Much like the rest of your Papacy, you hoodwinked us these last weeks with your characteristic work ethic, sense of humor, and indefatigable faith. Despite a month-long health crisis, you wasted no time recovering and returned to work almost immediately. You promptly appointed new Bishops and Cardinals. You continued to speak out on behalf of migrants and refugees. Sporting casual clothes, you occasionally “popped up” in and around the Vatican. On Holy Thursday, you visited a prison, extending a gentle wave and kiss to the incarcerated.
The People’s Pope was back! Your faithful breathed a collective sigh of relief, taking for granted that “business as usual” had resumed.
My husband was right. I was (am) devastated by your death, and I join countless millions across the globe who mourn this loss. People from every corner of the earth. People of all faith traditions, and no faith tradition. People from all walks of life and the margins of society. Your influence knew no bounds.
It’s been a little strange for me to receive notes from friends extending me condolences. My longtime friend and colleague (a devout Jew) sent me a note with a photo, fondly remembering our time together at Mass during your visit to Philadelphia in 2015. Another close friend (best described as agnostic) said that she didn’t really understand “what the Pope was” but she wanted to express how sorry she was for me.
Sorry for me. Why me? Why do I need or deserve consolation at this moment? Who am I in relation to you?
The technical answer, of course, is very little. I’m an unremarkable sheep in a flock of millions, one minister in a vast and diverse vineyard.
But the truth is this loss does feel deeply personal, not unlike that of a close friend or loved one. As much as you were the People’s Pope, you were my Pope. And, as much as you had risen to the highest rank in our Church, you always stayed grounded as a pastor. My pastor.
Throughout your Papacy, your words have provided consistent insight and comfort in the many moments when the homilies in my home parish felt lacking. At times when the weight of the world has felt impossible to bear, you have inspired me to go where Jesus would have gone – to the margins. When I have been frustrated by the Church’s inability to evolve, your candor has kept me anchored and offered clarity. And your boundless joy has reminded me to stay grounded in what’s important: mercy, compassion, and hope.
These past days, I’ve been thinking a lot about a conversation I had with a priest friend back in 2012, months before your papal election. I was lamenting that the Church no longer felt like home to me and others like me – those whose faith compelled them to a lifestyle of service. Those who felt called to right injustice in the world. Those who wanted to proclaim the Gospel not by how we preached but how we lived our lives.
I didn’t just want to receive the Eucharist–I wanted to be the Eucharist. And, increasingly, the Church in which I found myself felt dissonant from the stirring of the Holy Spirit within my soul.

▶ _What to do_:
In the excerpted passage, where did the Pope go on Holy Thursday?

▶ _Data segment_:
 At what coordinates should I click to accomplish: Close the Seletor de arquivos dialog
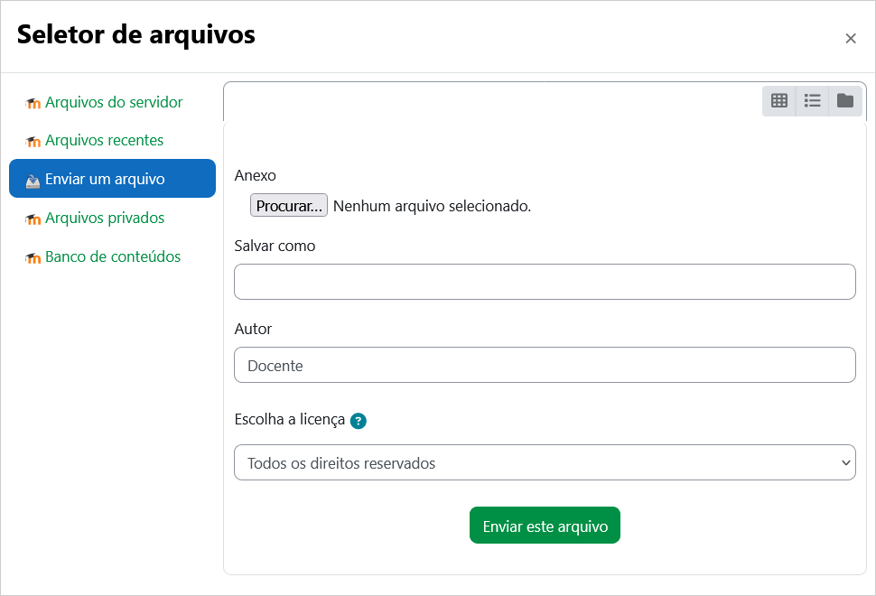(x=851, y=38)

▶ _Correct output_:
He visited a prison.